WHAT YOU NEED TO DO
Starting at the line containing "Expand the download item chevron menu" and ending at the end of the data, reproduce the lines verbatim. Leave the pictures out of your answer.
==== INPUT FOR THIS TASK
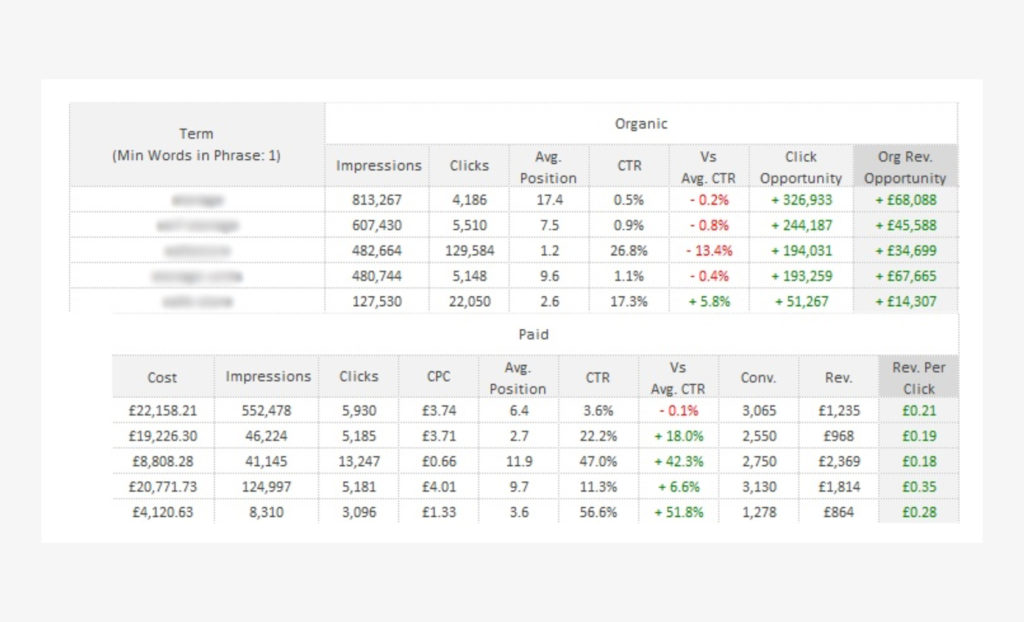Select the cost cell £22,158.21
This screenshot has height=622, width=1024.
(x=162, y=410)
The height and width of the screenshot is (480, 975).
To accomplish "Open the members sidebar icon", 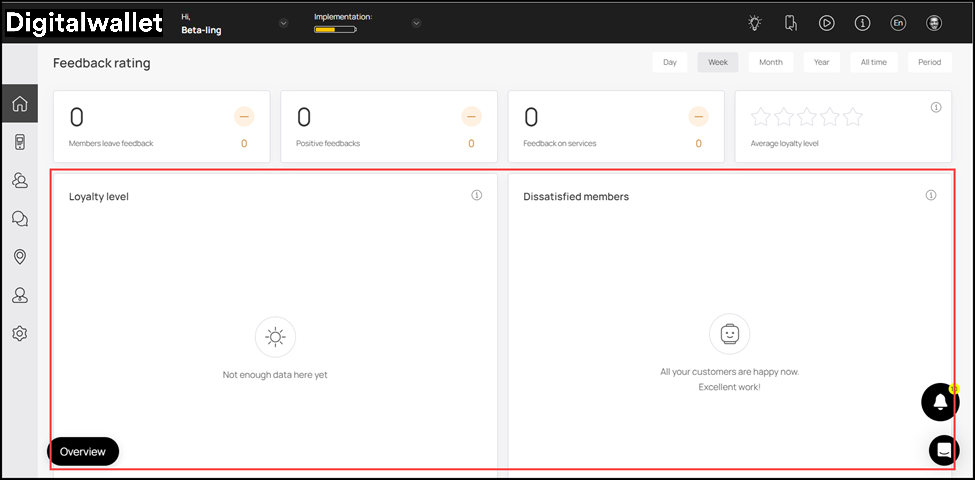I will click(19, 180).
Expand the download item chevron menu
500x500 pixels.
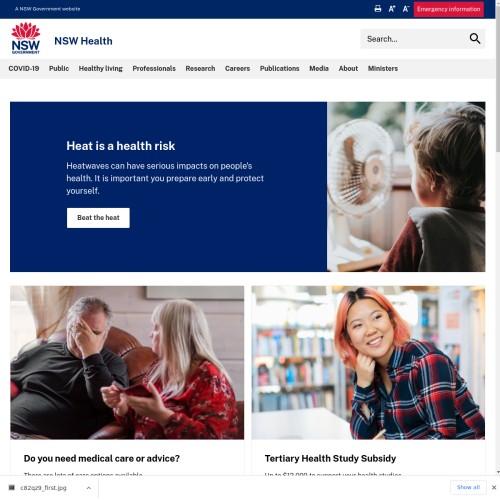[89, 488]
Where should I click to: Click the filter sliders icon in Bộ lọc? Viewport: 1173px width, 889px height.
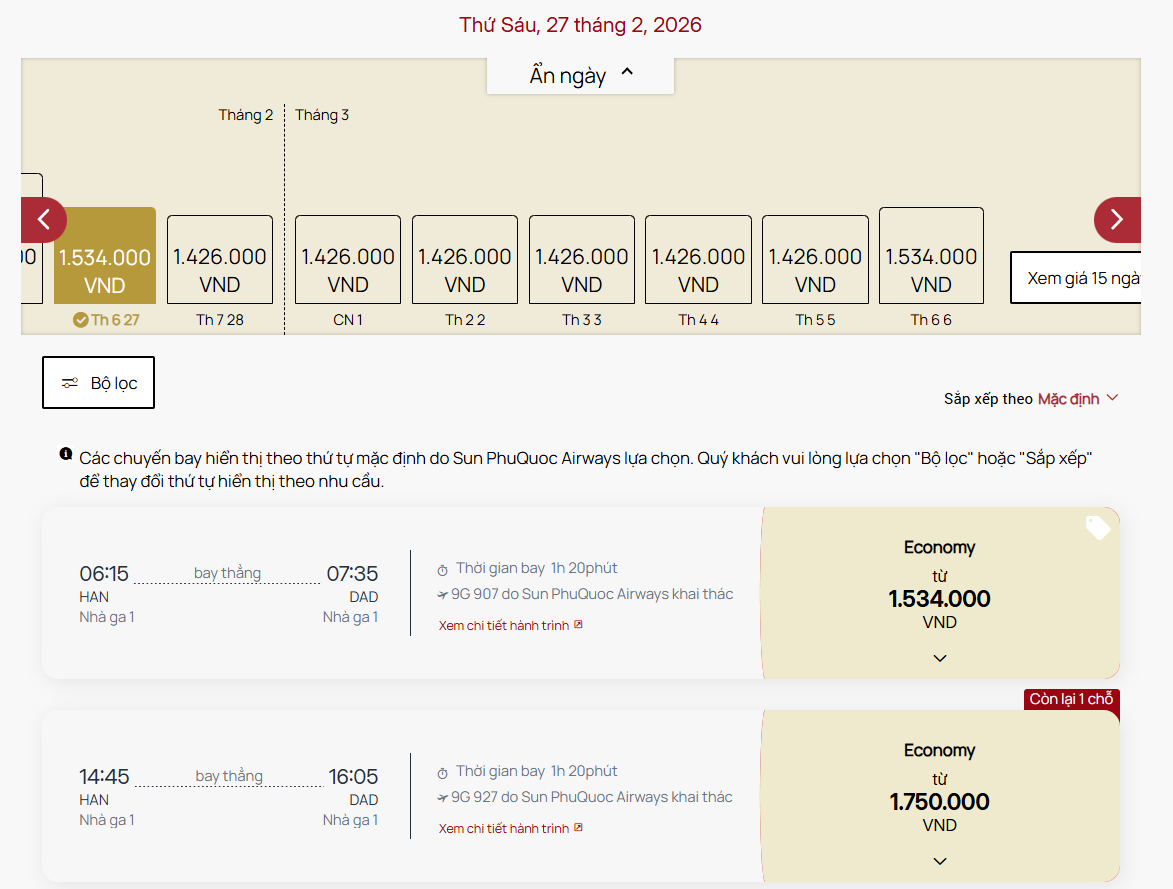point(70,383)
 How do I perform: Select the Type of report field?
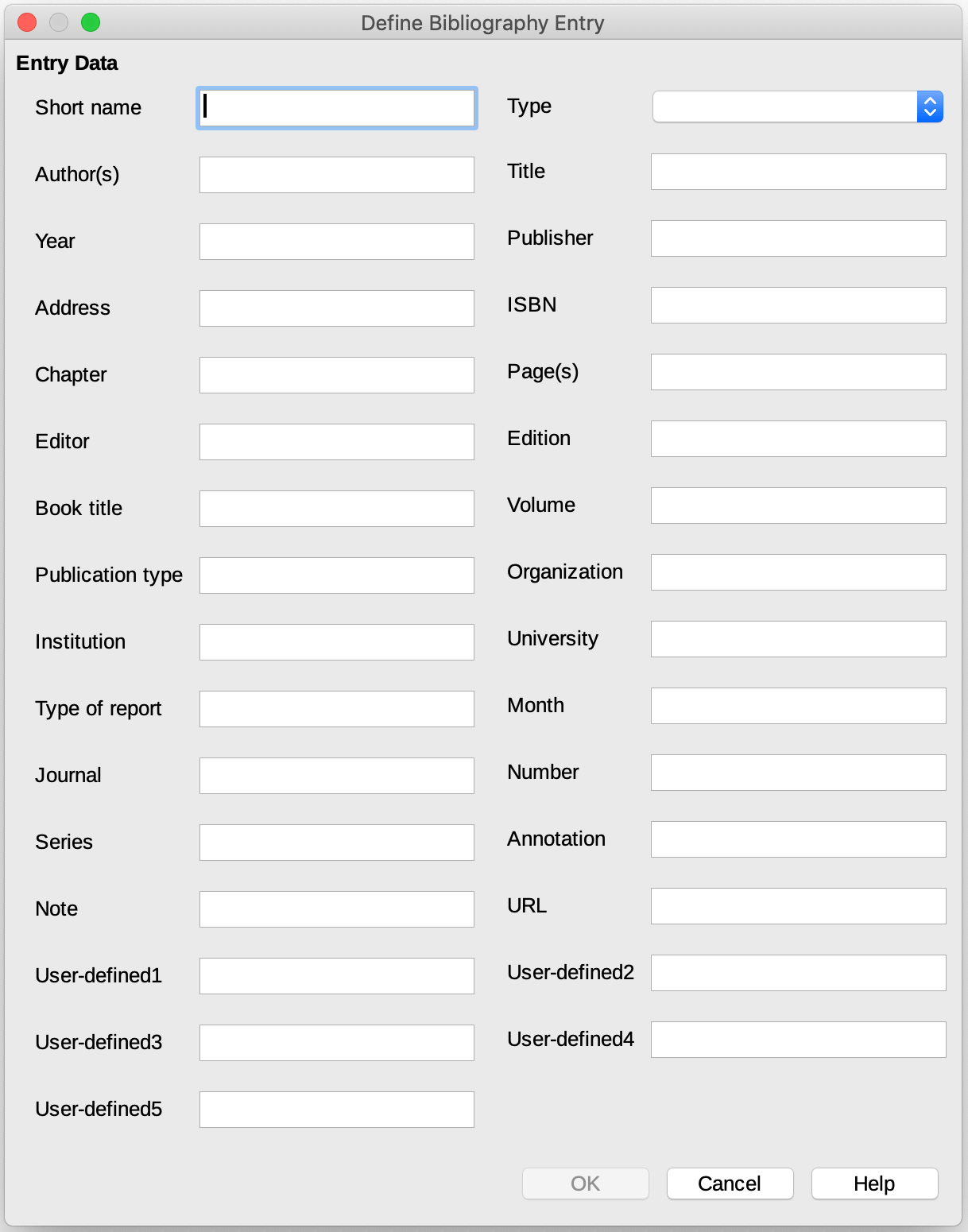point(336,708)
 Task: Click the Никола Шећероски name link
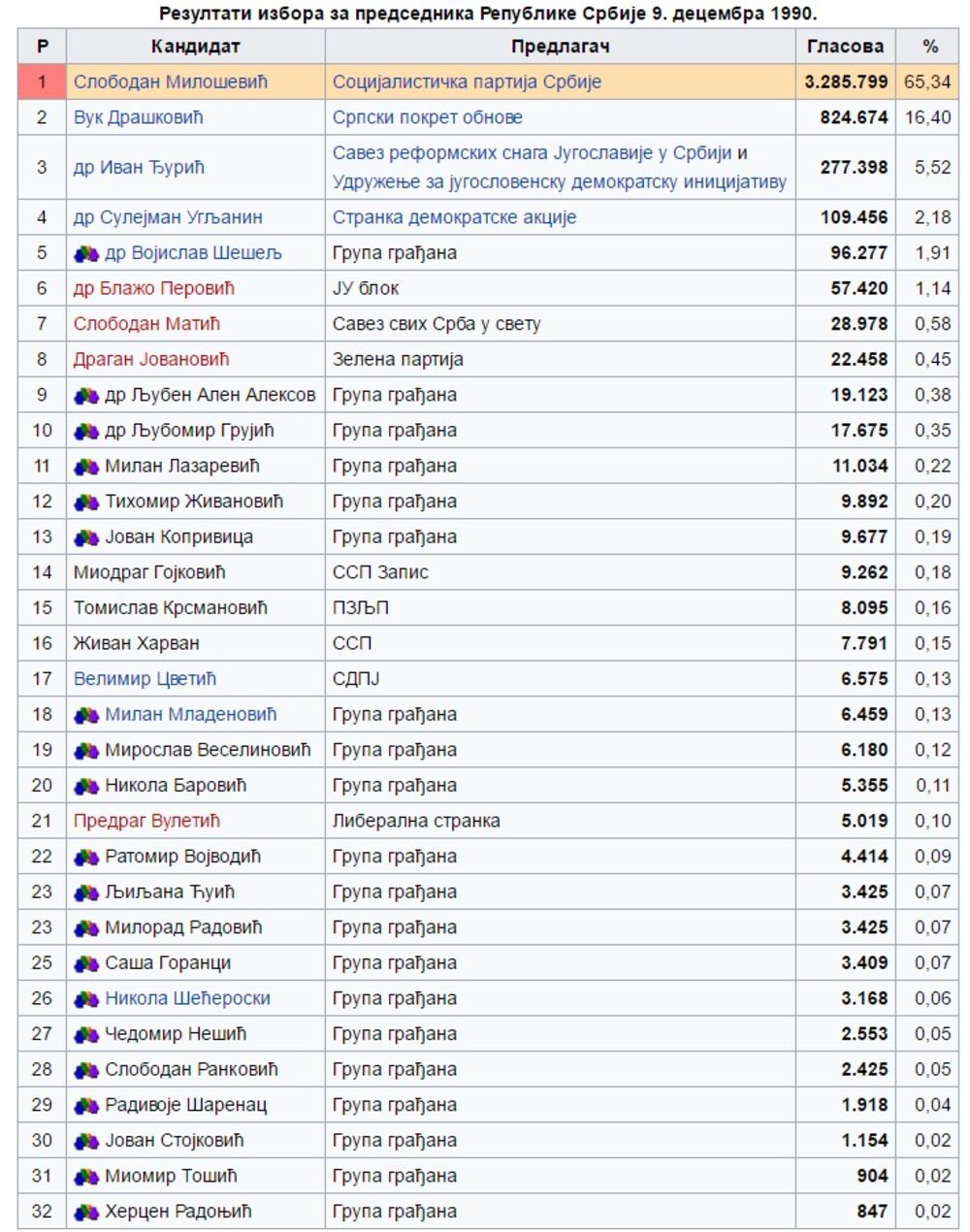coord(187,998)
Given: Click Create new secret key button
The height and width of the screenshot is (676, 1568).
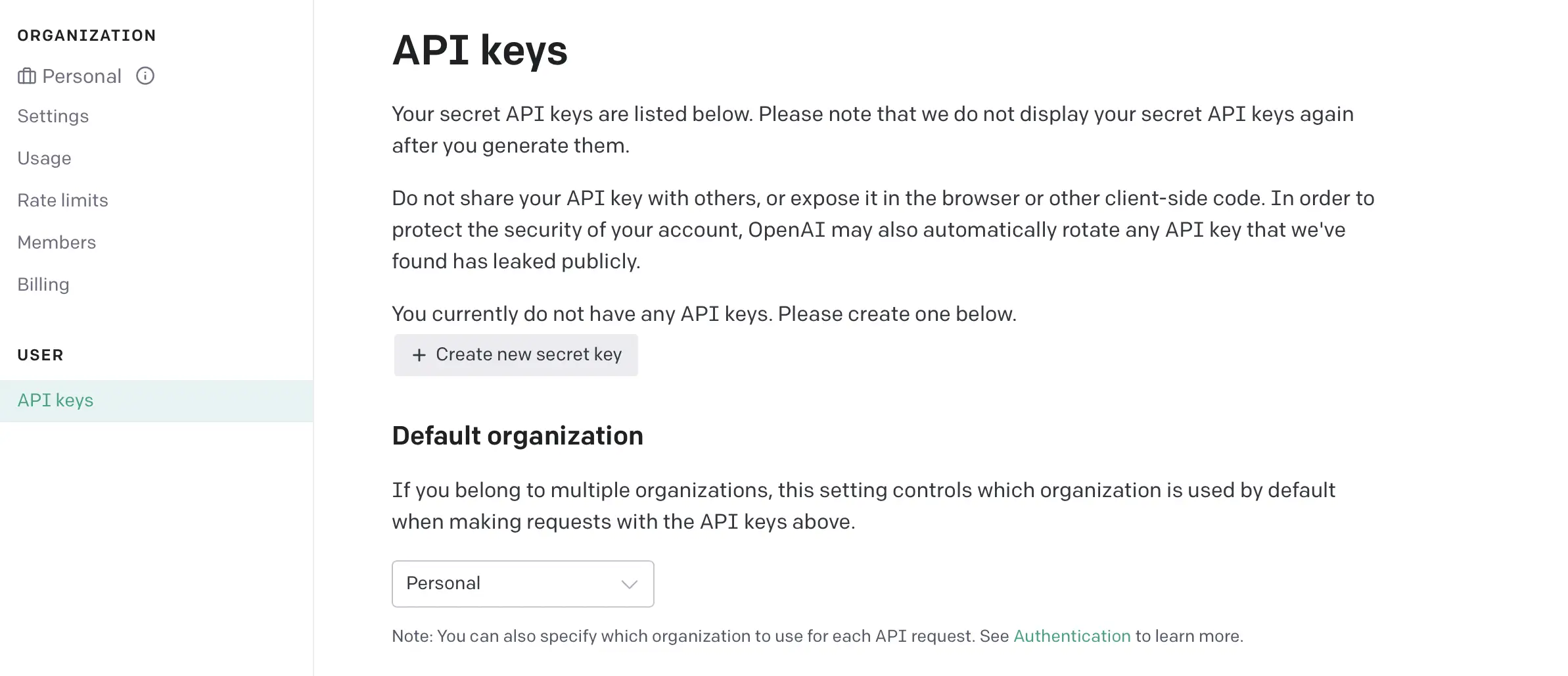Looking at the screenshot, I should pos(516,355).
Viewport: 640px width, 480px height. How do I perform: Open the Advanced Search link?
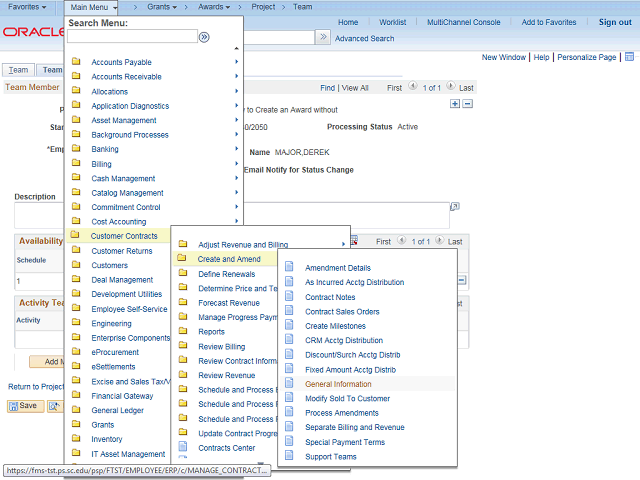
========
COMPLETED TASK
Expand the download item chevron menu
500x500 pixels.
[89, 488]
Where should I click to: Click the filter sliders icon in Bộ lọc? Viewport: 1173px width, 889px height.
point(70,383)
 How do I perform: Select the Type of report field?
point(336,708)
 Task: Click the Никола Шећероски name link
coord(187,998)
Given: Click Create new secret key button
The height and width of the screenshot is (676, 1568).
Looking at the screenshot, I should pos(516,355).
Viewport: 640px width, 480px height. How do I perform: Open the Advanced Search link?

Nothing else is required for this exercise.